(GIVEN EXERCISE A)
According to the passage on Anderson Silva's losses, who beat him in his pro debut, and how?
(GIVEN EXERCISE B)
Carry the passage about Anderson Silva's losses forward from its final sentence.

(SUPPLIED TEXT)
────────
Devoted fans of Anderson Silva know that his pro record is 21-4, with three of his losses coming by way of total horseshit — or at least justifiable means. Anybody could be excused for losing their pro debut, and the Spider lost his, by a decision against the very talented Luiz Azeredo at Meca World Vale Tudo 1 (5/27/00). More well-known are his losses to Ryo Chonan (due to a one-in-a-million flying scissor/heel hook) and Yushin Okami (due to a disqualification for an illegal upkick).
────────
(EXTRACTED INFORMATION)
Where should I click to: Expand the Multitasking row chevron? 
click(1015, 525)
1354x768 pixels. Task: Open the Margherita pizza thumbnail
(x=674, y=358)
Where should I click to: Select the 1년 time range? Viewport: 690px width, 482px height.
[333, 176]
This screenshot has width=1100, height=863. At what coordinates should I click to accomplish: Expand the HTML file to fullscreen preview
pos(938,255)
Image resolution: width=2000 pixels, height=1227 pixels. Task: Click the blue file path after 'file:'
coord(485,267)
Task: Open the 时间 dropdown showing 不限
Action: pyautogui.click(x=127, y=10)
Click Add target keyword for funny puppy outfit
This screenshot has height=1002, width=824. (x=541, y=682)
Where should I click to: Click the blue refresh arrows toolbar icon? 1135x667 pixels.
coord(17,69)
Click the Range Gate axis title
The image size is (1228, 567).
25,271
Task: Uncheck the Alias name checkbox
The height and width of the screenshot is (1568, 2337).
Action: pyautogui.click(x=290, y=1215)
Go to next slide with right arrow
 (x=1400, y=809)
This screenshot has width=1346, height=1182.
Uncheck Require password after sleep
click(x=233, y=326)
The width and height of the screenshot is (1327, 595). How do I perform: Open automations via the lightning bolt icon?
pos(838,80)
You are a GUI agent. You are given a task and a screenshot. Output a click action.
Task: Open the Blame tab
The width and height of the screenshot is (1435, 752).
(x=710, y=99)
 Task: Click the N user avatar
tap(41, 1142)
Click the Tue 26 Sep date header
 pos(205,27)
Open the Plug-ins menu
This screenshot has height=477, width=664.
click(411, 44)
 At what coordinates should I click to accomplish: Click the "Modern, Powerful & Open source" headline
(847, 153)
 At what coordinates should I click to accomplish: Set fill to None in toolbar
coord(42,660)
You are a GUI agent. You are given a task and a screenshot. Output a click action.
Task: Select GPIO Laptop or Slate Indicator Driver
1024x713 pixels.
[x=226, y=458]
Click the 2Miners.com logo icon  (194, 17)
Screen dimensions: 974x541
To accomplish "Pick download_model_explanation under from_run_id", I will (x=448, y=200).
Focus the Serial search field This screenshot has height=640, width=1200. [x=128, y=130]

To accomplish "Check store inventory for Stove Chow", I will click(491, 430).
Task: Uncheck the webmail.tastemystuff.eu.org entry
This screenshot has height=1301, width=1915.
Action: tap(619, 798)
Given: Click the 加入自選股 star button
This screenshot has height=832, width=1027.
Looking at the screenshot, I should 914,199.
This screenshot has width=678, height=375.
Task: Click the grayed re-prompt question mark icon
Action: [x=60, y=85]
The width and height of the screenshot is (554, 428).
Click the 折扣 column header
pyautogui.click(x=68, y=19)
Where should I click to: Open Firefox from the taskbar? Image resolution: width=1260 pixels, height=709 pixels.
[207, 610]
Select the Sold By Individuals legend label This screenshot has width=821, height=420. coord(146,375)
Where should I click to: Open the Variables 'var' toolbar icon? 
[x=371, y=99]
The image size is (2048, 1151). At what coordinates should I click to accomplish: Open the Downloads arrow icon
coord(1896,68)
────────
(EXPECTED ANSWER A)
Luiz Azeredo beat him by decision at Meca World Vale Tudo 1 (5/27/00).

(EXPECTED ANSWER B)
There’s really only one true black mark on Silva’s record — his submission loss to Daiju Takase at PRIDE 26 (6/8/03). At the time, Silva was a well-respected 9-1 up-and-comer who held wins over Hayato “Mach” Sakurai, Roan Carneiro, and Carlos Newton. His opponent was an outmatched 4-7-1 can who was being served up to give the promising Chute Boxe fighter another impressive win. But things didn’t go according to the script, with Takase scoring an early takedown, working some GnP, nearly ending the fight with an armlock, then flipping into a triangle choke that forced Silva to tap on his feet.

Takase lost four of his next six fights and faded back into obscurity. Anderson Silva is currently the greatest fighter in the world.